For the passage on definition overriding, decide whether each statement agrees with it. Answer yes or no for each, and quote the deciding words: 1. The issue concerns specifying a value for a non-fundamental facet. 2. The passage states which syntax should be used. 3. The matter is to be coordinated with the structural schema editorial team.

Document passage:
>>>

Issue (definition-overriding): should it be possible to specify a value for a non-fundamental facet on an element or attribute of a given datatype in an instance document or in an element or attribute definition in a schema (see Section 3.4.4 of [Structural Schemas])? If so, what syntax should be used? This needs to be coordinated with the structural schema editorial team.

<<<

[Stored data]
>>>

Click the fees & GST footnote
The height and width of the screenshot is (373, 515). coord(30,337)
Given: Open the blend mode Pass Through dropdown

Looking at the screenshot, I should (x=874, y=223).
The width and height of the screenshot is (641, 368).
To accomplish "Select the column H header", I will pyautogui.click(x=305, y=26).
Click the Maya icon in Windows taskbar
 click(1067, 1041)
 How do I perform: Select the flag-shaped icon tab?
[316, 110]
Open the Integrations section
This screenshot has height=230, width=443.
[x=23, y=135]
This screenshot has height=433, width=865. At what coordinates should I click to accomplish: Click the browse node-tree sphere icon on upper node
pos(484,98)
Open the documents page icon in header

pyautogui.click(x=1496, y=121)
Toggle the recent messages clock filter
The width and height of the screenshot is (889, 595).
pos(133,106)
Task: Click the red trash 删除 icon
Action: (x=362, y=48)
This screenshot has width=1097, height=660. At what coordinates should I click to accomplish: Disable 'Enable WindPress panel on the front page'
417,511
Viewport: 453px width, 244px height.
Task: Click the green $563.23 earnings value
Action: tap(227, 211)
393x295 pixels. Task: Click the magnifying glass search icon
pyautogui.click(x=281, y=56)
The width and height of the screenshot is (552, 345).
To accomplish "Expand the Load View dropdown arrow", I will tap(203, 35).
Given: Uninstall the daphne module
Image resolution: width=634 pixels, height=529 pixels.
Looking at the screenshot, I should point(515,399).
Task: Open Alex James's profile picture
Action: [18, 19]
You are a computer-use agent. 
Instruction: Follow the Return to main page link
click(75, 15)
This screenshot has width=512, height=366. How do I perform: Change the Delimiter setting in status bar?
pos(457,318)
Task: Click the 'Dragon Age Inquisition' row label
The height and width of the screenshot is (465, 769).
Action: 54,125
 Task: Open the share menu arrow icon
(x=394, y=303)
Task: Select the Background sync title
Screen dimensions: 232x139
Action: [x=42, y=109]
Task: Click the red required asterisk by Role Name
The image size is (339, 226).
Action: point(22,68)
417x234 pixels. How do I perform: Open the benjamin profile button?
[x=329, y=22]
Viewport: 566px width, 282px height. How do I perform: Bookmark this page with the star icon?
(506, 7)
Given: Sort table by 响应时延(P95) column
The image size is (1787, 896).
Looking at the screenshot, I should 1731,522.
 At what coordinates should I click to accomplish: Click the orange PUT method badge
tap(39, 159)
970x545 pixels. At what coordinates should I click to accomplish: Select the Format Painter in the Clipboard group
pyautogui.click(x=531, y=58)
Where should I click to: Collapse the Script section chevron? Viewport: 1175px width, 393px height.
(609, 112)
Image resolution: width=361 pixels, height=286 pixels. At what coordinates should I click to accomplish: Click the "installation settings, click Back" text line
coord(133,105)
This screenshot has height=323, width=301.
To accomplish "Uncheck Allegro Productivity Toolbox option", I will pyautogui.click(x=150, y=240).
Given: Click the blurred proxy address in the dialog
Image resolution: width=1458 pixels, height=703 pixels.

<<<

Output for this task:
1. Yes: "should it be possible to specify a value for a non-fundamental facet"
2. No: "If so, what syntax should be used?"
3. Yes: "This needs to be coordinated with the structural schema editorial team."